“Learn C the Hard Way” is no longer available for free - striking
https://learncodethehardway.org/c/
======
AdmiralAsshat
If memory serves, the web version was always sort of an "alpha". The book now
has a physical print edition, so I guess he wants that to take priority.

Kind of a bummer, but fortunately I already worked through the book when it
was in alpha and saved a copy of all of my exercise solutions in case I need
to refer back to them in the future.

EDIT: Looking at an Archive page reinforces my view on this:
[http://web.archive.org/web/20150203094342/http://c.learncode...](http://web.archive.org/web/20150203094342/http://c.learncodethehardway.org/book)

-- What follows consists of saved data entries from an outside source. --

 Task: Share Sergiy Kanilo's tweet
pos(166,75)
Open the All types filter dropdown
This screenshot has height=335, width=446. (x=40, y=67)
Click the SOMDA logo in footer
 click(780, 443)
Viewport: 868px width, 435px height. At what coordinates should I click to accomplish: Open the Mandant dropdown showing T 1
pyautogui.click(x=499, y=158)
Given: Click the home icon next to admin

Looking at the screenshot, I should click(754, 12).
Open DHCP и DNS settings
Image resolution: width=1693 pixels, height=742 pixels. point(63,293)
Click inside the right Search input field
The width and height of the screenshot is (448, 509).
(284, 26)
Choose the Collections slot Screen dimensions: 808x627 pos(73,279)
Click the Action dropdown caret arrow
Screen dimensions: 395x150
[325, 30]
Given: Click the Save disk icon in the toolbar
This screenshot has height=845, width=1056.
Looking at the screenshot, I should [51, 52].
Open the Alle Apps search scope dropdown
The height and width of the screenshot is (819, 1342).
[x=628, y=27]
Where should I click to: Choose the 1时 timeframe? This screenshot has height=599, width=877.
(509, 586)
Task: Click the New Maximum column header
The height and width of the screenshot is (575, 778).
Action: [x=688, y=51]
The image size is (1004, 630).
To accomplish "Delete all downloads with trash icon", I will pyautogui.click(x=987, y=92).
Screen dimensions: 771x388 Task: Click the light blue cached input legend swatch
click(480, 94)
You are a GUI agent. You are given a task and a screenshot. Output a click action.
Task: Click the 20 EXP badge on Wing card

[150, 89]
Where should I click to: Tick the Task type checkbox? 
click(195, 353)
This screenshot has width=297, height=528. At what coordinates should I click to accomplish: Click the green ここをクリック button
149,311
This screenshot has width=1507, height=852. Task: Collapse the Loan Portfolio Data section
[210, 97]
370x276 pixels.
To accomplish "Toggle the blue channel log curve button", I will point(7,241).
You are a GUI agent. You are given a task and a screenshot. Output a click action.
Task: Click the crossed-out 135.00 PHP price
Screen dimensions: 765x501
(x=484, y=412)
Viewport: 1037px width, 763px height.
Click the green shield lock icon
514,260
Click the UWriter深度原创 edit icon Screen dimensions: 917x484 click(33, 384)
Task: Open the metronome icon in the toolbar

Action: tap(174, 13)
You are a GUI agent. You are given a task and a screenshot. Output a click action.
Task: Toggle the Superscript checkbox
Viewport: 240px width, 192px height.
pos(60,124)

"This is the in-progress free version of Learn C the Hard Way."

So my understanding is we were basically beta-testing his book for him and
providing feedback in exchange for his making it free. He's finished it,
smoothed it out, and finalized it with some additions and videos, so now he
wants money for it. Seems fair enough to me.

I've seen the physical edition at Barnes and Noble a few times. I might thumb
through it one day and see if there's enough content beyond what I pulled from
the alpha to be worth buying.

------
krat0sprakhar
I just bought this book two days ago and I'm loving it so far. Apart from the
last few chapters that are now complete, you also get videos of Zed discussing
the code and exercises.

For the insane amount of work Zed's put in the material, I consider it a very
worthwhile purchase. Given the tremendous amount of value I've derived from
Zed's other free books, parting away with the $30 is the least I could do to
support his efforts.

Thanks Zed for this excellent resource!

------
Narann
The one in "Stuff that should be avoided"?:
[http://www.iso-9899.info/wiki/Books#Stuff_that_should_be_avo...](http://www.iso-9899.info/wiki/Books#Stuff_that_should_be_avoided)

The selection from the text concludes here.